Sequential evidence accumulation is a resource-rational process

Poster Presentation: Saturday, May 18, 2024, 8:30 am – 12:30 pm, Pavilion
Session: Decision Making: Perceptual decision making 1

Mengting Fang1 (), Jiang Mao1, Tobias H. Donner2, Alan A. Stocker1; 1University of Pennsylvania, 2University Medical Center Hamburg-Eppendorf

Temporal integration of sensory information is an important aspect in many perceptual decision tasks. Our prior study found that a temporal break in the middle of an otherwise regular sequence of stimulus samples resulted in an increased weighting of the first post-break sample when performing a subsequent perceptual judgment. To further probe the origin of this phenomenon, we conducted a visual estimation experiment with varying durations and positions of the break in the sample sequence.

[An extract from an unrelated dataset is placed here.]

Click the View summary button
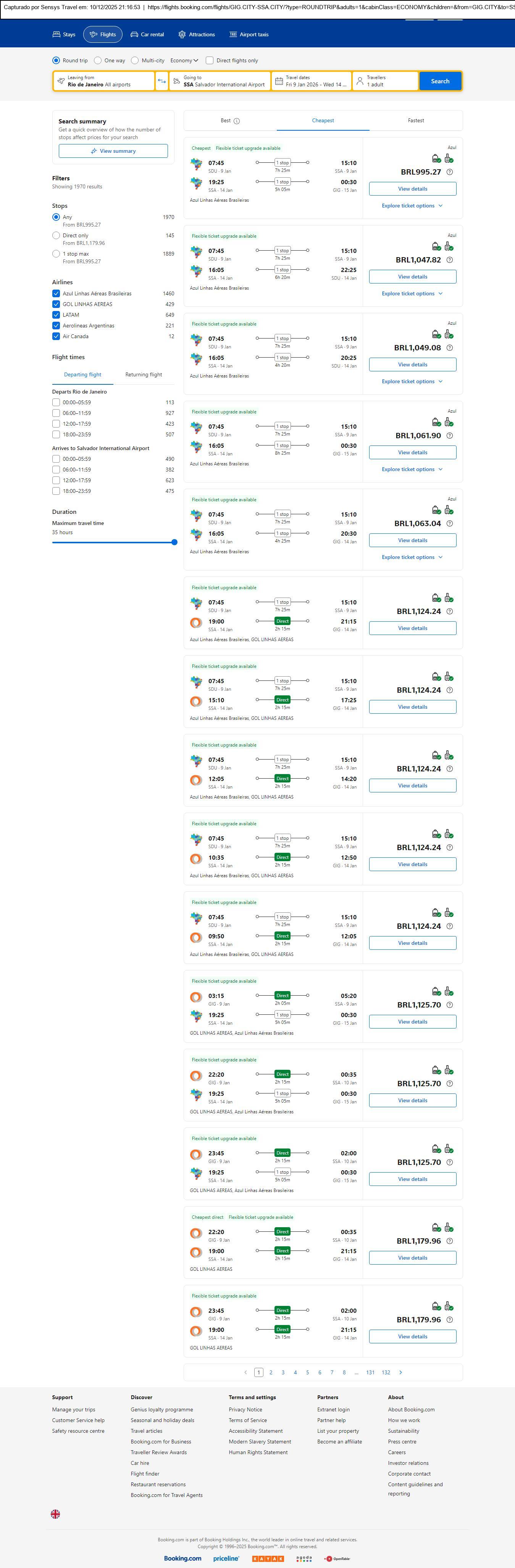The width and height of the screenshot is (515, 1568). pos(113,151)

Subjects estimated the angular position of an unknown generative mean based on 8 normally distributed stimulus samples of that mean (fixed variance). The samples were presented in rapid sequence. Subjects reported their estimates using a joystick and were given immediate feedback by showing the true generative mean. Subjects performed the task under three conditions. First, stimulus samples were presented without interruption. Second, in the "break" condition, sample sequences were interrupted after the 4th sample for varying break durations. Finally, in the "break" condition with different break positions, interruptions occurred randomly after either the 2nd, 4th, or 6th sample (1.75s duration). We calculated the relative contribution of each sample to the final estimate. Results showed that the weight of the first sample after the break monotonically increased with break duration, implying a continuous underlying process rather than a threshold mechanism. Furthermore, over-weighting persisted for other break positions in the sequence. We developed a normative model that assumes an active management of the trade-off between estimation performance on one hand and stimulus encoding and memory maintenance efforts on the other. This model effectively captures the temporal dynamics of the integration process from all our experimental data in conditions with or without breaks, which other models can not (e.g., bump attractor networks). Our results suggest that perceptual evidence accumulation is an actively controlled, resource-rational process.

Acknowledgements: This work was supported by the NSF CRCNS grant IIS-1912232 to A.A.S and Federal Ministry of Education and Research (BMBF) Project-nr: 01GQ1907 to T.H.D.